### [Problem description]
Output the lines of the entries below beginning at the one with "This screenshot has height=596, width=1568." and ending with the last, exactly as written and without pictures.

### [Data for the task]
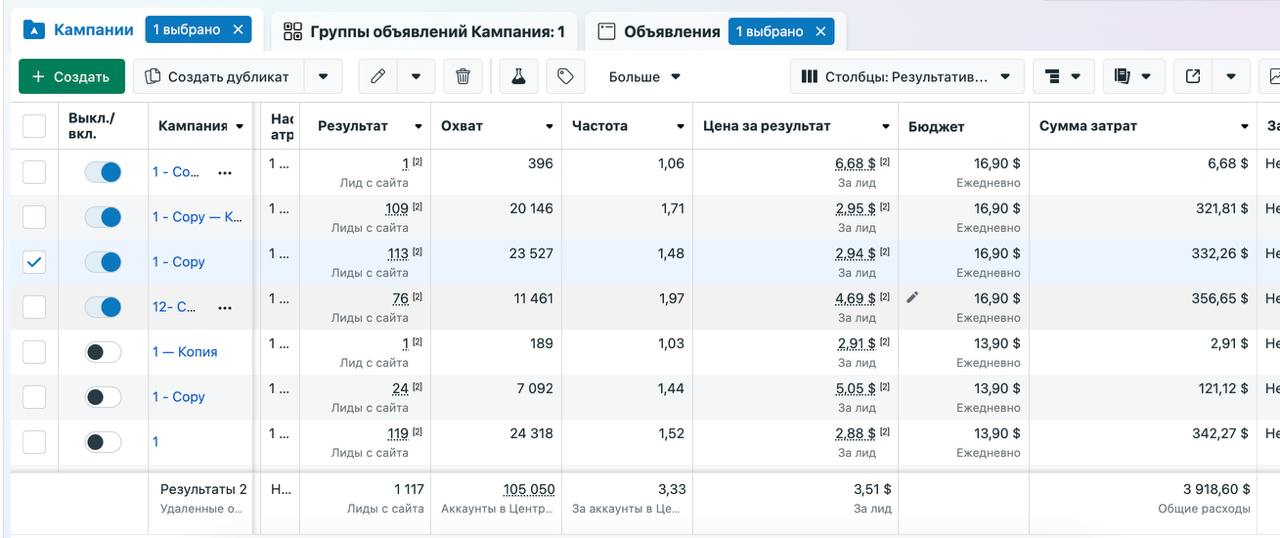Expand the 'Столбцы: Результатив...' dropdown
Image resolution: width=1280 pixels, height=538 pixels.
pos(906,77)
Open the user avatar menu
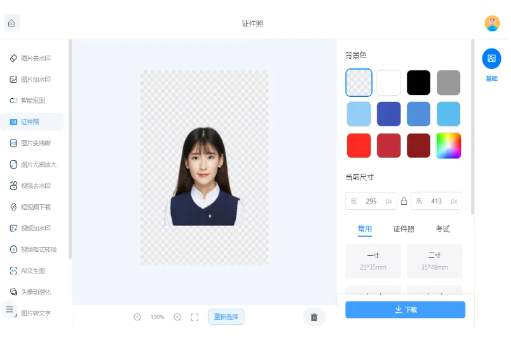The height and width of the screenshot is (362, 511). click(492, 23)
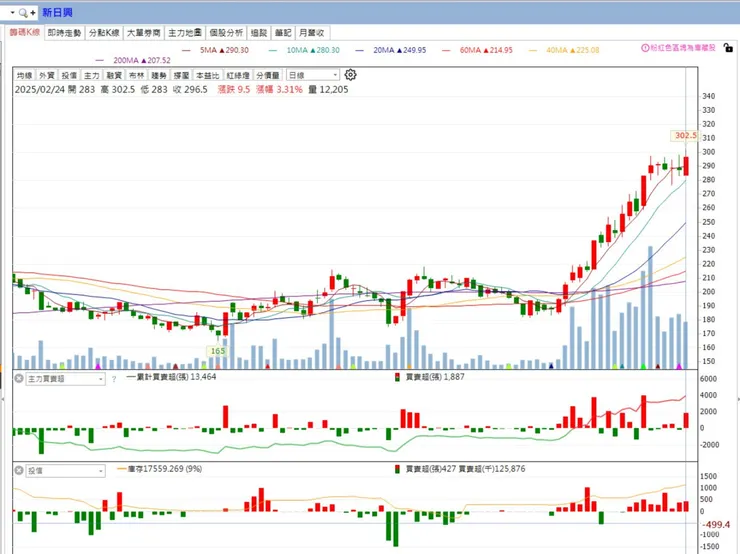The height and width of the screenshot is (554, 740).
Task: Open the question mark help icon
Action: coord(114,379)
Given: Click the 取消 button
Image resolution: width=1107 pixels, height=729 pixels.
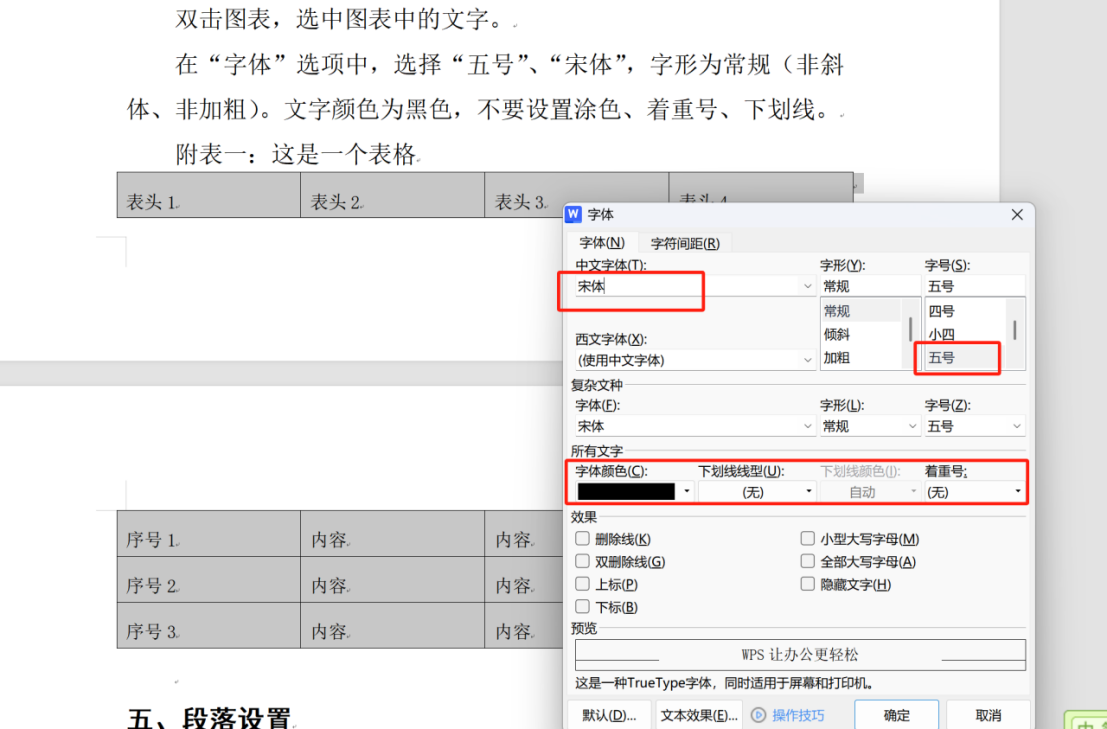Looking at the screenshot, I should [x=988, y=715].
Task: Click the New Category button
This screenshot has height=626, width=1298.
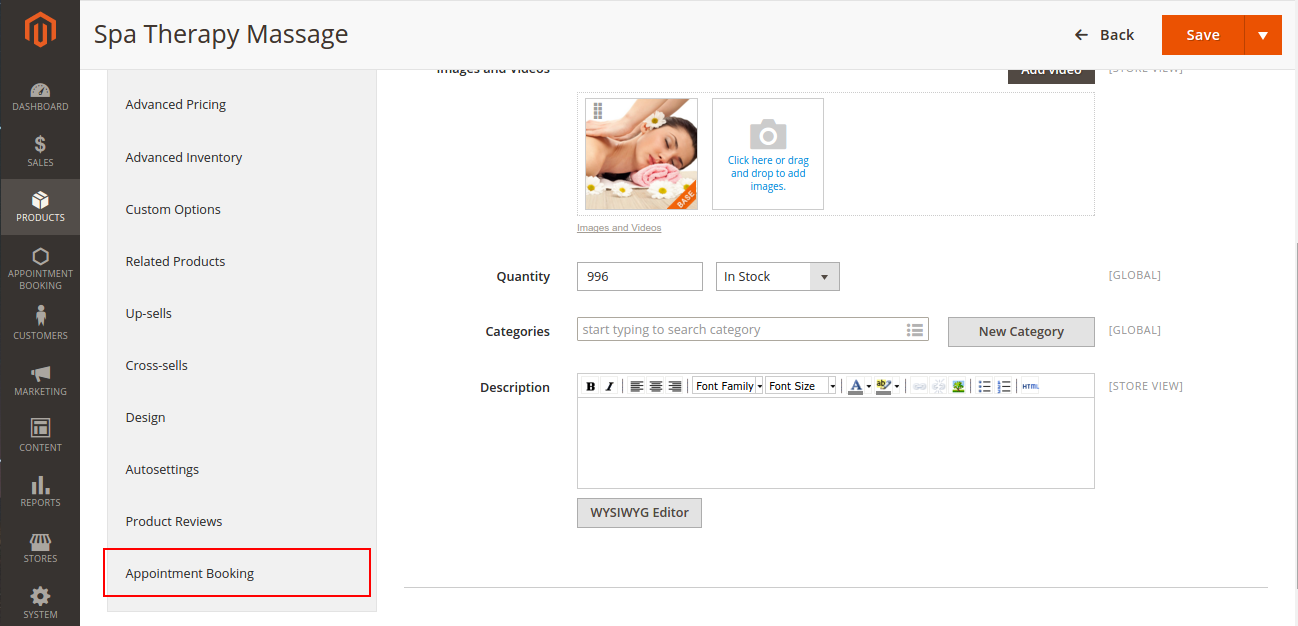Action: pos(1021,332)
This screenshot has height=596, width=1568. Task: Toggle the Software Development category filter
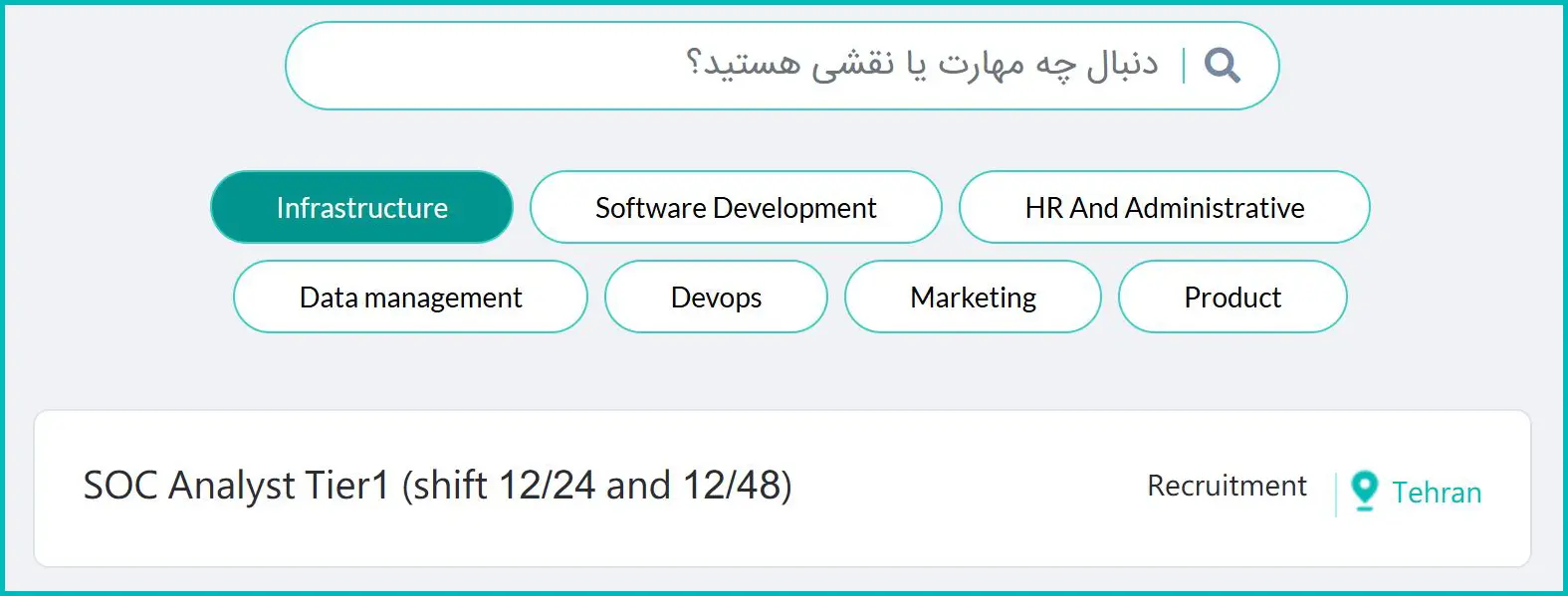click(x=735, y=207)
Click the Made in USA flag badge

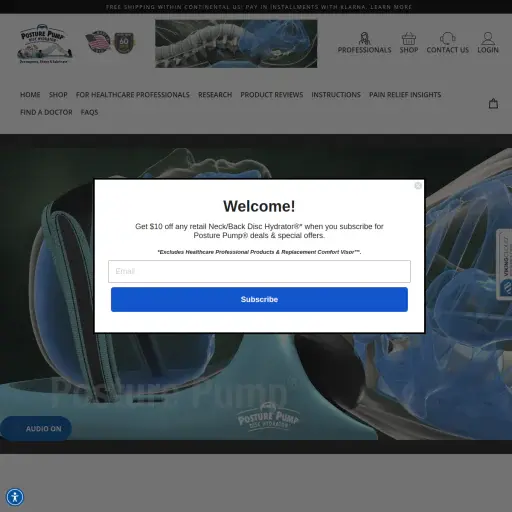98,42
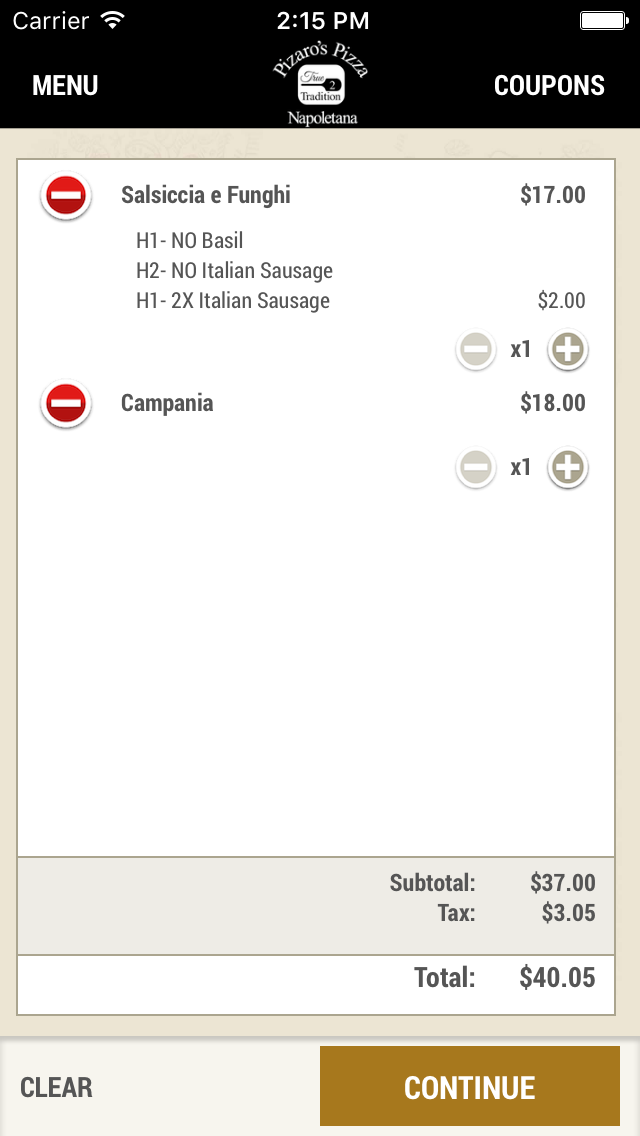Image resolution: width=640 pixels, height=1136 pixels.
Task: Open the MENU screen
Action: click(x=64, y=86)
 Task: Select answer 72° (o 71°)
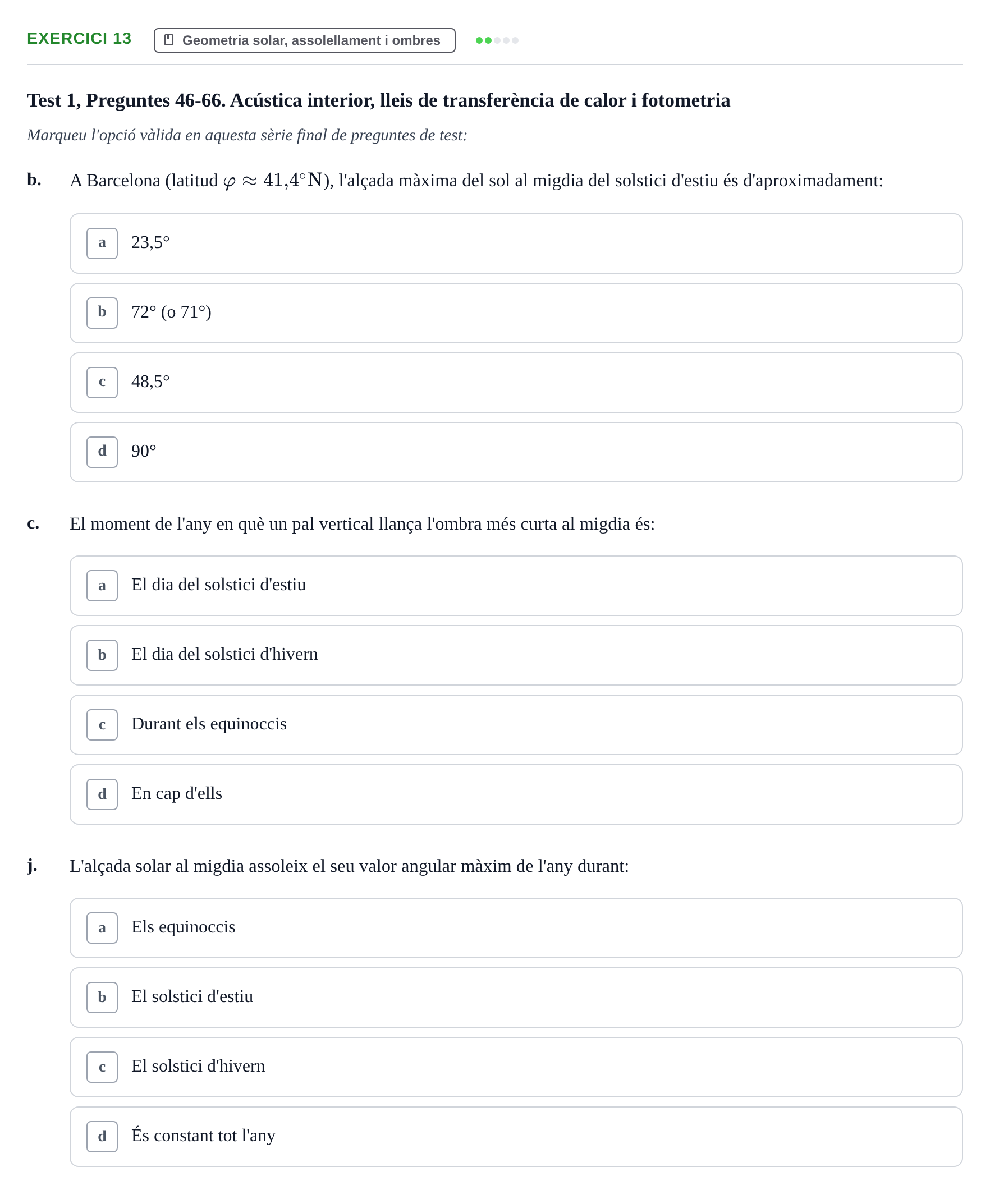coord(516,313)
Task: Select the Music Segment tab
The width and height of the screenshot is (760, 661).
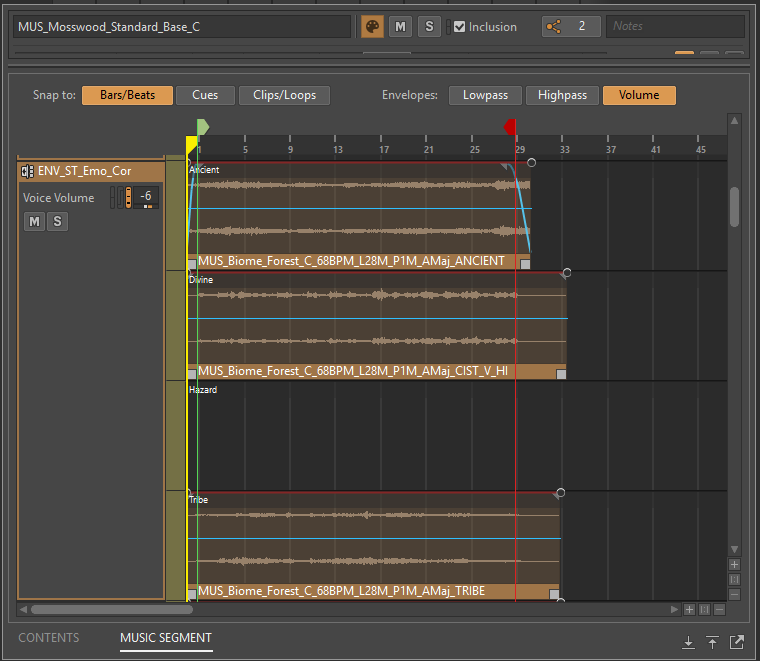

### [Task output]
This screenshot has height=596, width=1568. Task: Toggle the Software Development category filter
click(x=735, y=207)
Click the Made in USA flag badge

98,42
Image resolution: width=640 pixels, height=1136 pixels.
Task: Open the MENU screen
Action: click(x=64, y=86)
 Task: Select answer 72° (o 71°)
coord(516,313)
Task: Select the Music Segment tab
The width and height of the screenshot is (760, 661).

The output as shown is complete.